## WHAT TO DO:
In the data, extract each line that holds the string "will".

## DATA FOR THIS TASK:
━━━━

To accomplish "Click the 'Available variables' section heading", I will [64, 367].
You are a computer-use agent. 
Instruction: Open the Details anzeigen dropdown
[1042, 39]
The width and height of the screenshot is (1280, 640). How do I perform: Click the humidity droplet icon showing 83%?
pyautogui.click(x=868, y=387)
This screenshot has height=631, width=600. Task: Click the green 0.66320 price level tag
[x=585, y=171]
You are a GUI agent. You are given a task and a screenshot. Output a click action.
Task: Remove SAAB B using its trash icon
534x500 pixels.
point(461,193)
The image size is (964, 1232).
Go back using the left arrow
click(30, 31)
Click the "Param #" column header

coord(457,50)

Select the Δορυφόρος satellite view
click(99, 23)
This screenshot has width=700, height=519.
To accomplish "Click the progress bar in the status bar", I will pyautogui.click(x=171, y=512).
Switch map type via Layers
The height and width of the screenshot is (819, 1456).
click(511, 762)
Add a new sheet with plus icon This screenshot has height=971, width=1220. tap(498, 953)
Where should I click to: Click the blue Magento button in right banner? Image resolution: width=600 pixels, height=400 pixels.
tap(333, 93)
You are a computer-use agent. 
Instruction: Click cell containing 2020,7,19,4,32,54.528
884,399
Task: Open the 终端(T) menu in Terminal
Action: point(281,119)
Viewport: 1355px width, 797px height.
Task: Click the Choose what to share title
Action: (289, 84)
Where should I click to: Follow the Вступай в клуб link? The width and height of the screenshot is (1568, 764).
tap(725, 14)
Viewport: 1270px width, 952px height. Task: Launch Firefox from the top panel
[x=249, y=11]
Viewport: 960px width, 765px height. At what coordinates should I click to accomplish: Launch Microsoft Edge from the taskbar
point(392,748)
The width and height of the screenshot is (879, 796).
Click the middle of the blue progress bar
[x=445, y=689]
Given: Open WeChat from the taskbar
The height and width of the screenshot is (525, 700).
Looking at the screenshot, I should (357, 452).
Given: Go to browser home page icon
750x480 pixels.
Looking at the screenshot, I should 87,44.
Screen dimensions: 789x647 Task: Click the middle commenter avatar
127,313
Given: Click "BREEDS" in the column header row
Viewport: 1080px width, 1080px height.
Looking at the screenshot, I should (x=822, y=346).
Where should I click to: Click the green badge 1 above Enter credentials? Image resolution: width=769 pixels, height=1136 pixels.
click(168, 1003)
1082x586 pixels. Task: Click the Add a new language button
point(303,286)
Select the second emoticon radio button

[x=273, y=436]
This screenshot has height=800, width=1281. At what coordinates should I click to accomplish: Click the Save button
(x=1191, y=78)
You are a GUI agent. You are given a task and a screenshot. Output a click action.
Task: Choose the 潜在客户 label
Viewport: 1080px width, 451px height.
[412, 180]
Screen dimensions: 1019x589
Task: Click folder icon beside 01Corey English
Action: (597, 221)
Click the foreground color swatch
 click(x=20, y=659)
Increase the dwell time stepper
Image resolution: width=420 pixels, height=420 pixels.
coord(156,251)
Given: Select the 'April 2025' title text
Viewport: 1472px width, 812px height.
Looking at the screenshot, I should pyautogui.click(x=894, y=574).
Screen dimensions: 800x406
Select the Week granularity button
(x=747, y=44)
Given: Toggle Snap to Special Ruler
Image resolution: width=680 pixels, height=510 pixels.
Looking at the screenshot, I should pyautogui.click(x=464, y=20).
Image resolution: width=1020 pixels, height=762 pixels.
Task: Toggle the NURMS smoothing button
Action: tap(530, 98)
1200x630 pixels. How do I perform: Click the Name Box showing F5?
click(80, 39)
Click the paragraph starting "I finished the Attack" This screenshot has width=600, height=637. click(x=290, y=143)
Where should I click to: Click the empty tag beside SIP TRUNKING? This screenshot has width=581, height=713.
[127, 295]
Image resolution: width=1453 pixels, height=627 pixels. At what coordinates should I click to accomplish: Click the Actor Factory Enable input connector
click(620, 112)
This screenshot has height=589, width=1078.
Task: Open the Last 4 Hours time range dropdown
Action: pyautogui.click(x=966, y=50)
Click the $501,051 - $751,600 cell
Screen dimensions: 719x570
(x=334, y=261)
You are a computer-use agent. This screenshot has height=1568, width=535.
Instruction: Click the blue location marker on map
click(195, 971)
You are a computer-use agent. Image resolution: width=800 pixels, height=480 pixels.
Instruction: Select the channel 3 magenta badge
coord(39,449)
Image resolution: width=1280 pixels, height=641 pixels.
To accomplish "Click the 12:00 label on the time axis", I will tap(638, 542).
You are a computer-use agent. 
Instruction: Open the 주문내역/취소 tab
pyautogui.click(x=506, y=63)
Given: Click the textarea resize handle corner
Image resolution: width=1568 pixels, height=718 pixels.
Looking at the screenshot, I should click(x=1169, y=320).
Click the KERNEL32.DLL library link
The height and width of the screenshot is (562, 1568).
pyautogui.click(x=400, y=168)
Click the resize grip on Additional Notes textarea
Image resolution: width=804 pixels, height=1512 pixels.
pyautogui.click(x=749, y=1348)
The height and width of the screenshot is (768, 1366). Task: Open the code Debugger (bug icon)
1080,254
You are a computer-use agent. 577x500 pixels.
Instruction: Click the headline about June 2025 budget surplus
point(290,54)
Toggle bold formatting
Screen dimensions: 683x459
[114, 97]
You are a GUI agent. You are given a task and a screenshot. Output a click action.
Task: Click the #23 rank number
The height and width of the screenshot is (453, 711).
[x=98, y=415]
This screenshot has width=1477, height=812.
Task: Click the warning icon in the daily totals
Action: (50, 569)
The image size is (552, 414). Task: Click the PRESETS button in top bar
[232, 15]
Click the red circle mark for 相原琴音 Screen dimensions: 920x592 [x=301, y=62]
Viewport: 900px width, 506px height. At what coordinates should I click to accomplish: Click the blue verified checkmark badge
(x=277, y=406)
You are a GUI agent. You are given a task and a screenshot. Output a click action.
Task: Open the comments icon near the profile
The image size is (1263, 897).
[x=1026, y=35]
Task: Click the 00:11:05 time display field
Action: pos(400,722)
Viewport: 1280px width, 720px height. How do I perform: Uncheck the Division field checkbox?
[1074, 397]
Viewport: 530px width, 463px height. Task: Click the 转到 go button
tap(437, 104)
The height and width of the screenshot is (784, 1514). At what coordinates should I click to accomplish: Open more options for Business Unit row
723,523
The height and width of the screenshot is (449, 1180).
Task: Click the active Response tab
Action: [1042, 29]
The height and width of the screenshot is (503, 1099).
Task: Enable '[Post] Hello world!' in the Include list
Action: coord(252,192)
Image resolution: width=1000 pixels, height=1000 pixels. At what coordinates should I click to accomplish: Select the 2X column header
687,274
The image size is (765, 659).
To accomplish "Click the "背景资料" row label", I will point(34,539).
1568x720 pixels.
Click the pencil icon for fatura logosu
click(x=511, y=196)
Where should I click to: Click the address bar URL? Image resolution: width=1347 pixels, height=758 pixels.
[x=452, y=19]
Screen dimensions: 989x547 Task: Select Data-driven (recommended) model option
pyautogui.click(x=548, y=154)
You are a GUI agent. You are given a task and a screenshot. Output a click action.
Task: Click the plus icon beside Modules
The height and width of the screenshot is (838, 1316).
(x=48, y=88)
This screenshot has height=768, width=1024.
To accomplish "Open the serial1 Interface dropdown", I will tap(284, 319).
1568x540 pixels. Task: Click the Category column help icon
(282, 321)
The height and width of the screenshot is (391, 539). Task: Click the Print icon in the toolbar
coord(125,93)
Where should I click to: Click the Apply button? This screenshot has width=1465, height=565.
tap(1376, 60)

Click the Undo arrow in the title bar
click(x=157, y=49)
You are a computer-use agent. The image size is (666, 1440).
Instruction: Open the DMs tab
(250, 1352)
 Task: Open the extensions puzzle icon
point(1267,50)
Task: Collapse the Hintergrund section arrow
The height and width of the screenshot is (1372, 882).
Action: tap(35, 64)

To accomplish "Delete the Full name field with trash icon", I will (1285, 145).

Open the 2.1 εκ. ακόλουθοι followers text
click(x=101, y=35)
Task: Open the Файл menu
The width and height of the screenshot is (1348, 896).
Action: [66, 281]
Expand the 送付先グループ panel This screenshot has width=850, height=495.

━━━━

## EXPECTED ANSWER:
To accomplish "Click the 'Available variables' section heading", I will [64, 367].
To accomplish "Click the progress bar in the status bar", I will pyautogui.click(x=171, y=512).
To accomplish "Click the 12:00 label on the time axis", I will tap(638, 542).
To accomplish "Click the "背景资料" row label", I will point(34,539).
To accomplish "Open the serial1 Interface dropdown", I will tap(284, 319).
To accomplish "Delete the Full name field with trash icon", I will (1285, 145).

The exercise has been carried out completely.